* **DIRECTIVE**: Convert the records from the line containing "Describe the element" through the line containing "I want to click", both included, into a JSON list of strings with one string per line and blank lines omitted. Leave the pictures out of the answer.

* **MATERIAL PROVIDED**:
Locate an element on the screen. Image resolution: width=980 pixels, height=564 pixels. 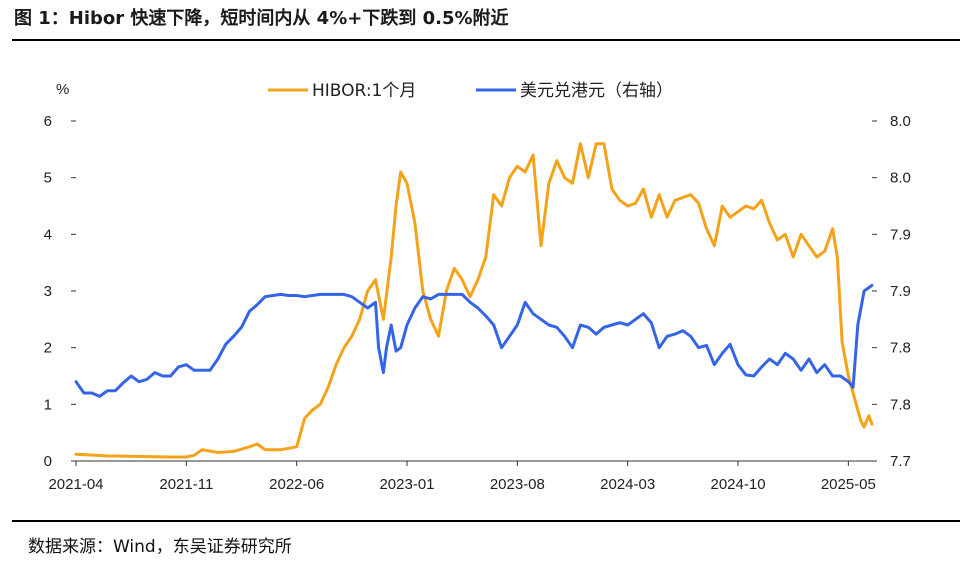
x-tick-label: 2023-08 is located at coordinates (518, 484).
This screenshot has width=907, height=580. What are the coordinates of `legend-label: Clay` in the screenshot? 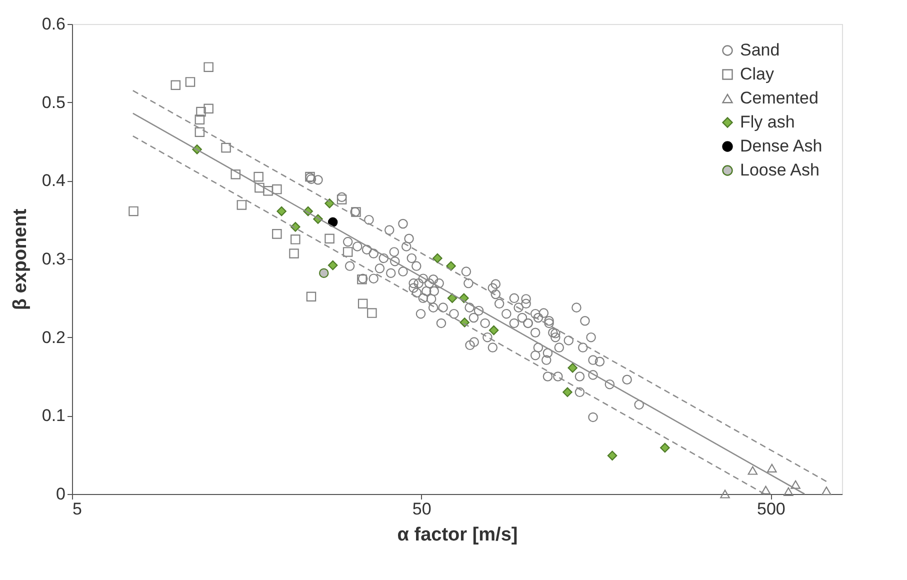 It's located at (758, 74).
* * *
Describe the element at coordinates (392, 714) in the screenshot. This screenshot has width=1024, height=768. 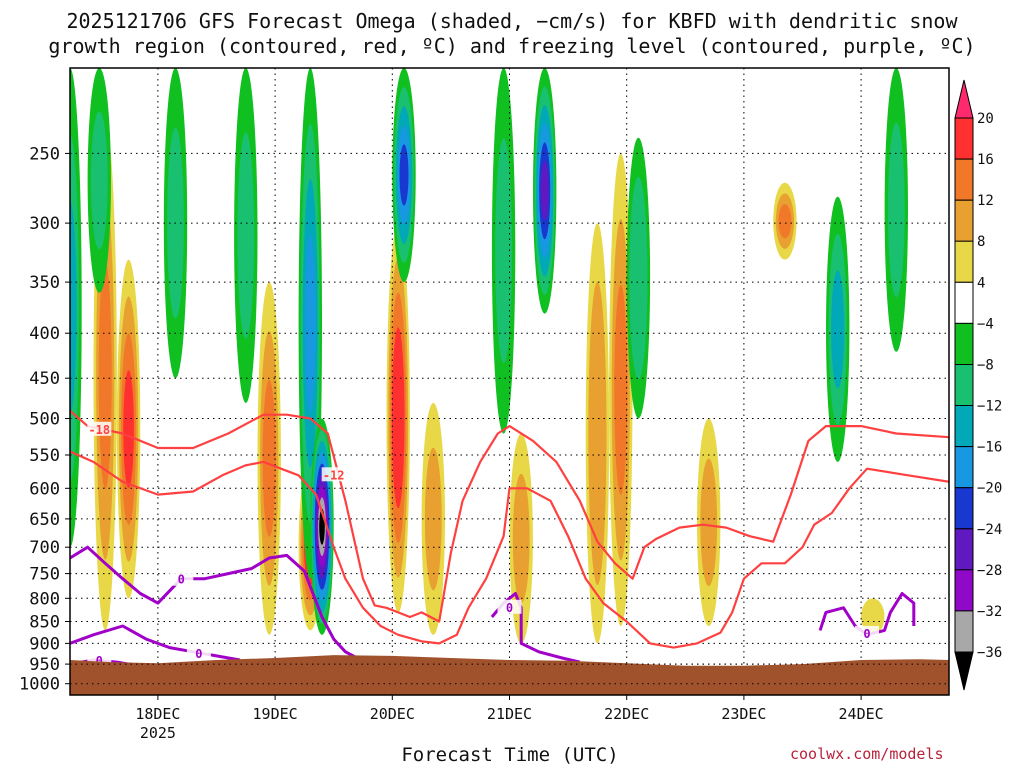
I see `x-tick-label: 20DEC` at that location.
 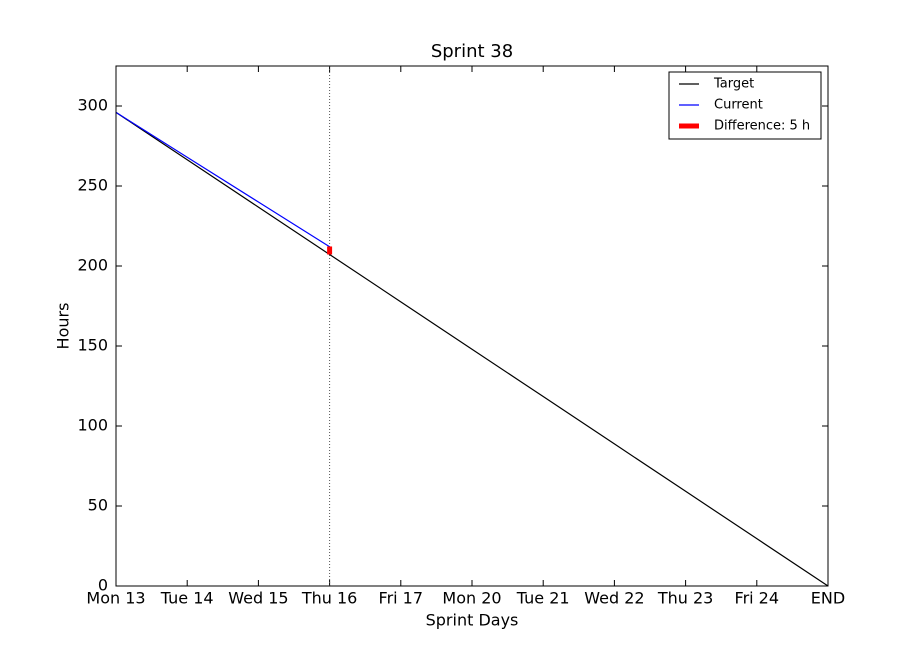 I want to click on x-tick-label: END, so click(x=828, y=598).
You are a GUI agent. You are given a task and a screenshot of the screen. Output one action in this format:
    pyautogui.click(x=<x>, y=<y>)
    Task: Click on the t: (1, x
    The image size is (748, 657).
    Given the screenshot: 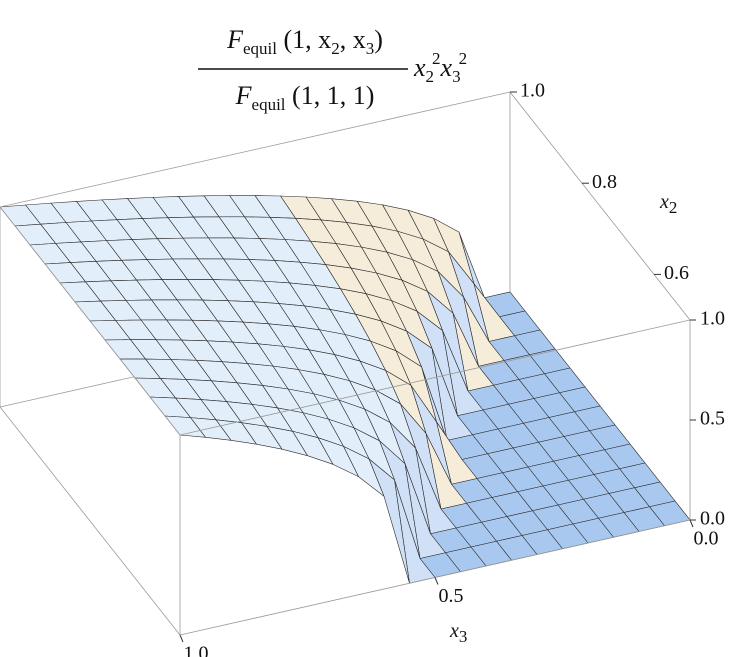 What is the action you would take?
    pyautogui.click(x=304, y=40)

* **RESPONSE TO THE TASK**:
[
  "Describe the element at coordinates (392, 714) in the screenshot. This screenshot has width=1024, height=768. ",
  "I see `x-tick-label: 20DEC` at that location.",
  "  I want to click on x-tick-label: END, so click(x=828, y=598)."
]